Elena Kagan is against the first and second amendment which automatically makes her unfit to a judge in the highest court in the land!!!
Elena Kagan is not qualified for the supreme court! She is nothing but an Obama operative who will do his biding if she is confirmed! She is against free speech, she thinks the government should be allowed to ban books they disagree with. Hitler burned books too! When she was solicitor general she blocked the 9/11 victims families from suing the Saudis!! She is a socialist and the last thing we need is some radical left wing activist on the supreme court and who gives a damn that she's jewish! just because she's Jewish, doesn't make her qualified for the highest court in the land! She's against the 1st and 2nd amendment which makes her unfit to be a judge!!! Affirmative action is reverse racism which is also in favor of!!

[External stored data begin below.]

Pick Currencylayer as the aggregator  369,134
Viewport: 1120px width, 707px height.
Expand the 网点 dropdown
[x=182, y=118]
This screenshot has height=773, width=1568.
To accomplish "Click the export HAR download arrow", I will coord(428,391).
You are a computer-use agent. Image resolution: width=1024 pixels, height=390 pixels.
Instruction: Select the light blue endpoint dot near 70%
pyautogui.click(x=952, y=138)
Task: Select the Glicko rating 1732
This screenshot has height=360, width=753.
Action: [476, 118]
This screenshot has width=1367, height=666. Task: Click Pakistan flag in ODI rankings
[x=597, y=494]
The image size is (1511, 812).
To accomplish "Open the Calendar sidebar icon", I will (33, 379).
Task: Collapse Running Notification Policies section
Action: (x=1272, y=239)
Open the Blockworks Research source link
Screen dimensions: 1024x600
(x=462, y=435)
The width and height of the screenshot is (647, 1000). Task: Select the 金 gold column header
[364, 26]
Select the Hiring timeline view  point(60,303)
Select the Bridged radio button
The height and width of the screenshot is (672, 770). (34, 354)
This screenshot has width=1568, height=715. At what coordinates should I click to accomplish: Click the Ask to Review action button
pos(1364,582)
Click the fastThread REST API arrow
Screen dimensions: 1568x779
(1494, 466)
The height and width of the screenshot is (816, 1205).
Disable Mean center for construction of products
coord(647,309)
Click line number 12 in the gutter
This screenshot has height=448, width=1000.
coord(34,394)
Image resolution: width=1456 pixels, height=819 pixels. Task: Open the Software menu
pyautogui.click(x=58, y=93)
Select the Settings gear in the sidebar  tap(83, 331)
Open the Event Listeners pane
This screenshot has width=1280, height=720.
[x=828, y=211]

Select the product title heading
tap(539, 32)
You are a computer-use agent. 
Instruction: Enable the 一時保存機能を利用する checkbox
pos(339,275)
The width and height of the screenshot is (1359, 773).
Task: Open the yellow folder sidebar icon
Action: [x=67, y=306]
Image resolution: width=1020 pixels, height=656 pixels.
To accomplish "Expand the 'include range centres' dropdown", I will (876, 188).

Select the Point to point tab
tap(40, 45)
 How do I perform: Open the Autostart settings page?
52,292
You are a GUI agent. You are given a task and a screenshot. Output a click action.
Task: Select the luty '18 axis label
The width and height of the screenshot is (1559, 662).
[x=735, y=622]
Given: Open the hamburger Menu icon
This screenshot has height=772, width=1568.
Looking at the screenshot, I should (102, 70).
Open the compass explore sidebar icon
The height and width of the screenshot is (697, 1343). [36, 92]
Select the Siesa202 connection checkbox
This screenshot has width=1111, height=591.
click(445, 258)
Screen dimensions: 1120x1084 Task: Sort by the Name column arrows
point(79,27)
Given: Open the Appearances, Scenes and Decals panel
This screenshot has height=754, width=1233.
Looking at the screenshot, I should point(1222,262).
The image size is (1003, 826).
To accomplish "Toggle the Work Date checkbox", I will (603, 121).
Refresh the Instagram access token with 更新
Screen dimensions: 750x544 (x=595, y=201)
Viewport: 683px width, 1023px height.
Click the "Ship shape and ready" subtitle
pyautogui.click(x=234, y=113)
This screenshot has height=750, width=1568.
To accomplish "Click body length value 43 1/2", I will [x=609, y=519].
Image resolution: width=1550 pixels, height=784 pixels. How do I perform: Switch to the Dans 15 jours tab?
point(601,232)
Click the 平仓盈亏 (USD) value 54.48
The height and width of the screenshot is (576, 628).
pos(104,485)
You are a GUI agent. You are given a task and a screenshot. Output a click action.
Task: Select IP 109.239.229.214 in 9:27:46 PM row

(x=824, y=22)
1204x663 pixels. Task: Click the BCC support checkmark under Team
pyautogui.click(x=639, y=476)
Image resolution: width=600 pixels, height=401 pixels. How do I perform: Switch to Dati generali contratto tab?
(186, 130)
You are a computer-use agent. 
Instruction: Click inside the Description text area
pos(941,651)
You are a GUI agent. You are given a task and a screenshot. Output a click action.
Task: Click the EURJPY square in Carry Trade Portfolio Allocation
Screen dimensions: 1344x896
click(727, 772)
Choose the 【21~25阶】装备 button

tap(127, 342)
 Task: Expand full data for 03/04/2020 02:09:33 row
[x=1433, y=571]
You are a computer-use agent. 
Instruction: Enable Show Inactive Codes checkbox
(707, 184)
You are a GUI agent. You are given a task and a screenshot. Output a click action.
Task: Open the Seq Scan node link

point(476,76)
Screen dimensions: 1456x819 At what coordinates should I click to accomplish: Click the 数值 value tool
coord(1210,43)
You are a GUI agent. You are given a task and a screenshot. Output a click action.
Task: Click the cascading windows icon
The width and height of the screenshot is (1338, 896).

Jew or non-Jew, she should not be ratified. Her religion should not be held against her, for sure, but also, she should not be ratified because she is Jewish (or Hispanic, or a female, or African-American, etc.) nor should we believe (if she is not ratified) that she didn't get it because she is Jewish.
Like Larry Schatt, I also wondered what was in Sen. Graham's mind when asking where she was on Xmas. But, by now I'm wondering why that's never asked or written about. At least, I've never seen anything on that subject.
Buchanan's point is valid and does NOT indicate he is a "recidivist anti-Semite." I think the ADL should disband. Its usefulness or need is long since passed. Jews thrive in the USA. There is very little anti-Semite hatred in this nation. Get over yourselves and quit being snide name-callers, hyper alert to anything that can be somehow twisted into being a racial slur against Jews. The ADL's comment in this story is sophomoric and stupid. For shame, for shame, ADL. "In Kagan’s case, MSNBC commentator Pat Buchanan has already complained that “if Kagan is confirmed, Jews, who represent less than 2 percent of the U.S. population, will have 33 percent of the Supreme Court seats. Is this the Democrats’ idea of diversity,” leading the Anti-Defamation League to call the columnist a 'a recidivist anti-Semite.'"
I wish to remind the readers of this column that Pat Buchannon has spent most of his life trying to diversify our government. He was always willing to let non-catholics serve in any position they desired so long as they were male and christian.
Did anyone notice that Senator Lindsay Graham asked Ms. Kagan where she was on Christmas? Huh? While Ms. Kagan's retort "at a Chinese restaurant like all Jews" was laugh provoking, you have to wonder what was in Senator Graham's mind when asking this question.
To Larry Schatt: "Did anyone notice that Senator Lindsay Graham asked Ms. Kagan where she was on Christmas?" What was in Graham's mind when he asked that question was nothing sinister or antisemitic. He prefaced it with a specific reference to the African Muslim underwear bomber who was apprehended last Christmas at Detroit Metro Airport after failing a suicide bombing attempt on an American plane. The question was relevant in the sense that Kagan, as Solicitor General at the time, might have engaged in discussions relative to prosecuting the suspect.
I found it strange to hear this comment:" a Jew from the upper West Side". I was a German Jewish refugee, who grew up in Washington Heights , went to George Washington High School which was also attended by Kissinger and Greenspan.